Sunday, May 24, 2009

twilight and long stories

UPDATED: For the perfect musical accompaniment for this post, load up "Where the Road Meets the Sun" [link will open in a new window] on YouTube, also available for purchase on iTunes. And yes, this is the song featured in the Grey's Anatomy season finale. Such perfect lyrics "I don't know whether we'll end up together, but I always know that our love is true." As you were...

Shel Silverstein wrote many poems, one of which, aptly named "Invitation" has long been favorite of mine.
He writes:

If you are a dreamer, come in,
If you are a dreamer, a wisher, a liar,

A hope-er, a pray-er, a magic bean buyer ...

If you're a pretender, come sit by my fire

For we have some flax-golden tales to spin.

Come in!

Come in!


Doesn't it sound like something magical is just about to happen? Whenever I think of this poem and of stories and campfires in general, I can't help but hope that the tales he is spinning will be long ones.

I love long stories.

I love to read long stories and I have a habit of telling long stories (I'm working on that). There is something truly delicious about stumbling upon a new world that's wrapped up a tale that lets you hang out there for a while. Reading a good book is like dreaming with your eyes open and like a truly great dream, it's wonderful when you don't have to wake up right away. I love an author who lets me linger.

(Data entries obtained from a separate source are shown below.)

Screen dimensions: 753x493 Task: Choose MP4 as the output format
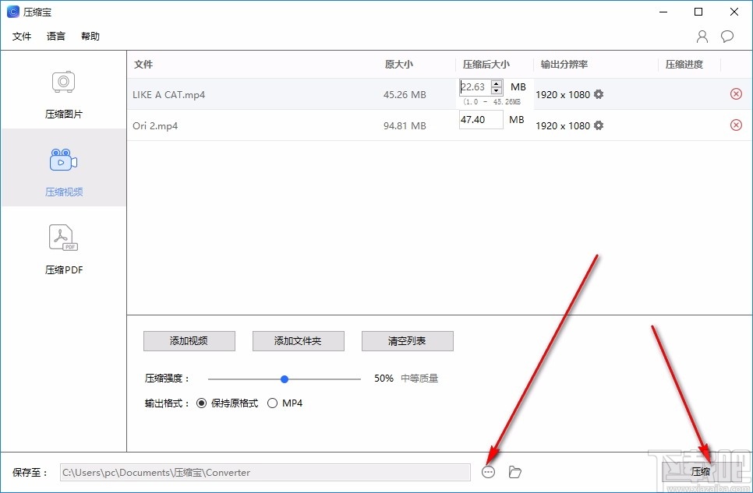coord(273,403)
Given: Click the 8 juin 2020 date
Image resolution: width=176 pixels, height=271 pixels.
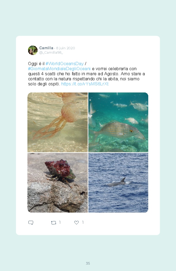Looking at the screenshot, I should coord(65,48).
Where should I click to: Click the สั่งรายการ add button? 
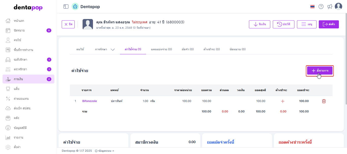click(320, 71)
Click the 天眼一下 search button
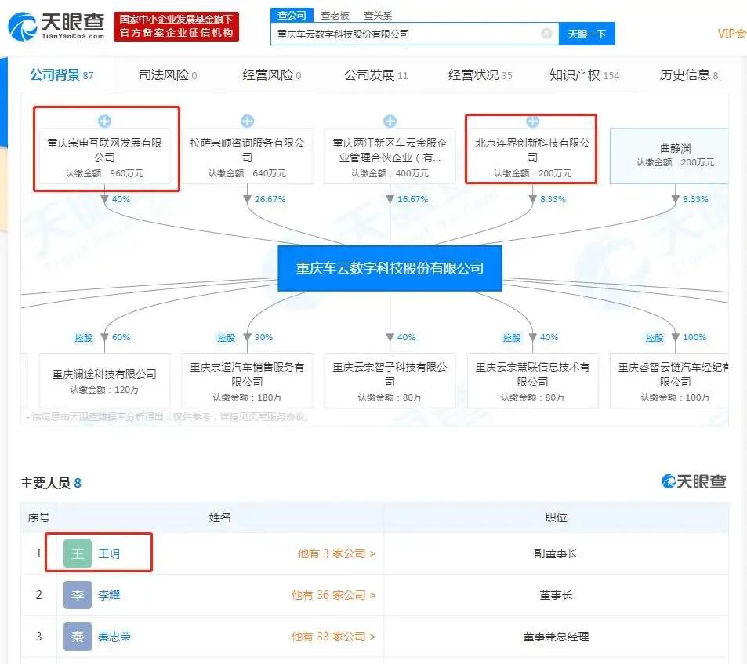Screen dimensions: 747x664 (586, 33)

On the recommendation of a fellow book lover, I recently dove into the Twilight saga. Yes, I know it's a vampire love story written for teenagers, I never claimed it was high art. But it is a well written and delicious diversion. And it is a looong story. Like eating a warm brownie when you know should eat broccoli, this isn't stuff you can live on, but it makes for a great weekend. Today I finished book four, and after 2379 pages it's time to say goodbye to Bella and Edward, Carlisle and Esme, Emmet, Rosalie, Jasper and Alice. I feel a little bereft.

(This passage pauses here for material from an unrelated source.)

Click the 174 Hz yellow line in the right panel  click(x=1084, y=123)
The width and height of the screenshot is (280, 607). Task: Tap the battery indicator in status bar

There are rumors of a possible book five. Stephanie Meyer was working on a concept piece when it was leaked online and in protest she lay down her pen. The partial manuscript is on her site and I'm still debating if I'll read it or not. It seems unlikely to get picked up again, so if the rough draft is all there is I probably wont be able to resist. I can help wishing that there was more.

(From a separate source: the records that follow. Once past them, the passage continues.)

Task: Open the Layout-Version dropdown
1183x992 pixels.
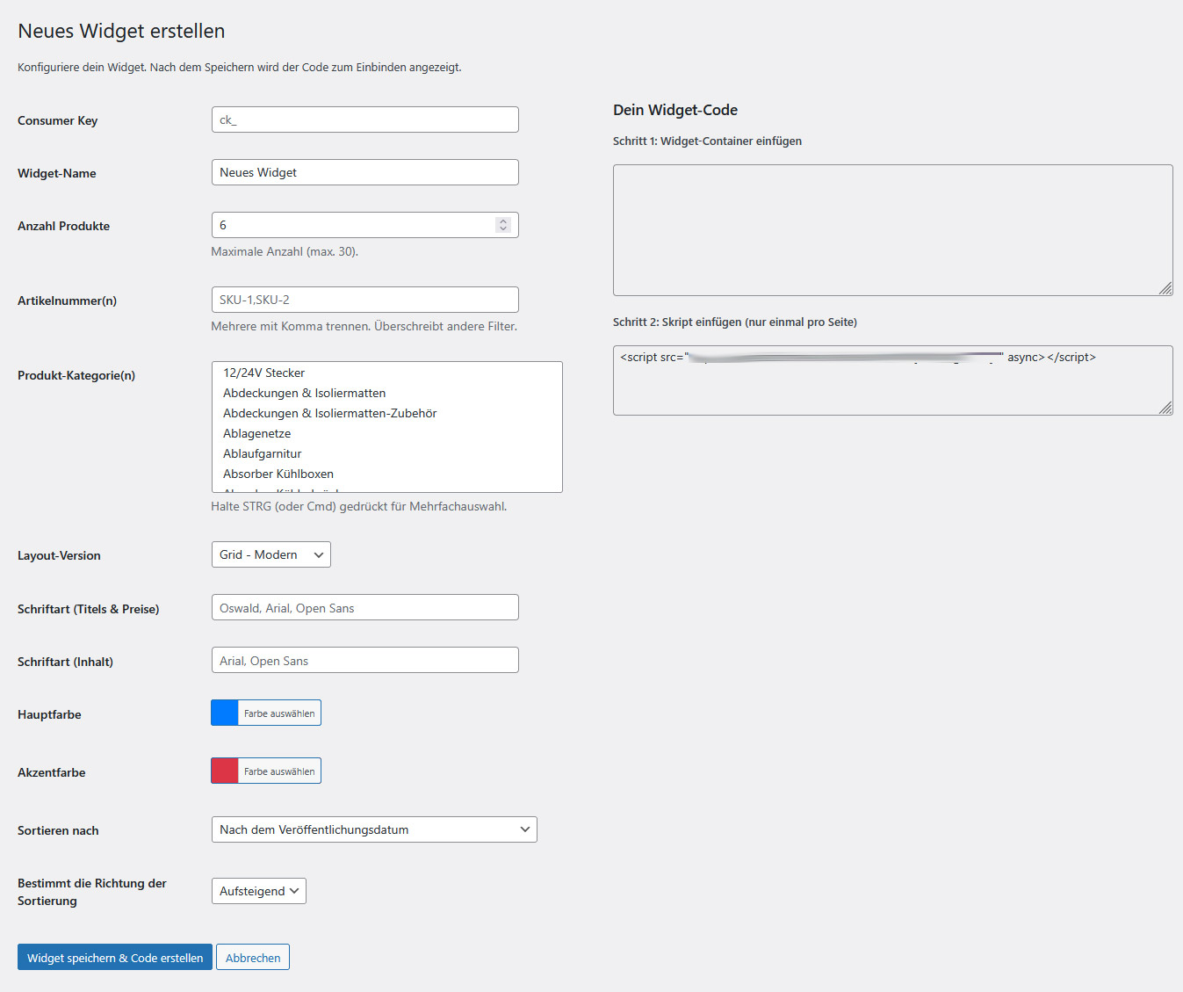Action: [271, 554]
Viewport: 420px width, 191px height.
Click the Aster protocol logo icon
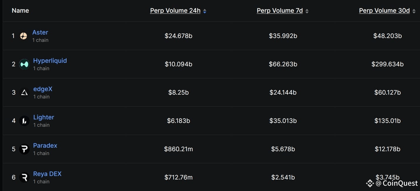(24, 36)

I'm not sure what it is about these books that has so captured people's imagination. (They were insanely popular long before Robert Pattinson embodied Edward in the movie version and set a generation of teen girls on fire.) At its core it is Romeo and Juliet -- the classic lovers who cannot be together. But while I get annoyed with Romeo (every time I see that play live I want to scream at him "she's not dead!!" even as I am also secretly hoping that this time it will all work out) Edward and Bella do a pretty decent job of figuring out just what this love will cost them and whether or not that is a price either can afford to allow the other to pay. They are surprising adult in their rationality (I supposed it helps to be over a 100 years old) and at the same time, surprising chaste in their love. Meyer puts some lovely devices in place and does and admirable job of sticking to her own rules even when they inconvenience the plot.

So here I am at the end of another satisfyingly long story. I loved what Meyer did with the story. I suppose if I get really lonely for the raining world of Forks, Washington I can always go back to the beginning and read it again. Committing to a long story is a bit like falling in love, you know going in that there's a decent chance you'll get your heart broken. The trick is in discerning when it's going to be worth it.

G.K. Chesterton wrote, "Fairy tales don't tell kids that dragons exist, they already know that. Fairy tales tell kids that dragons can be killed." Sometimes grown-ups need to be reminded of that too.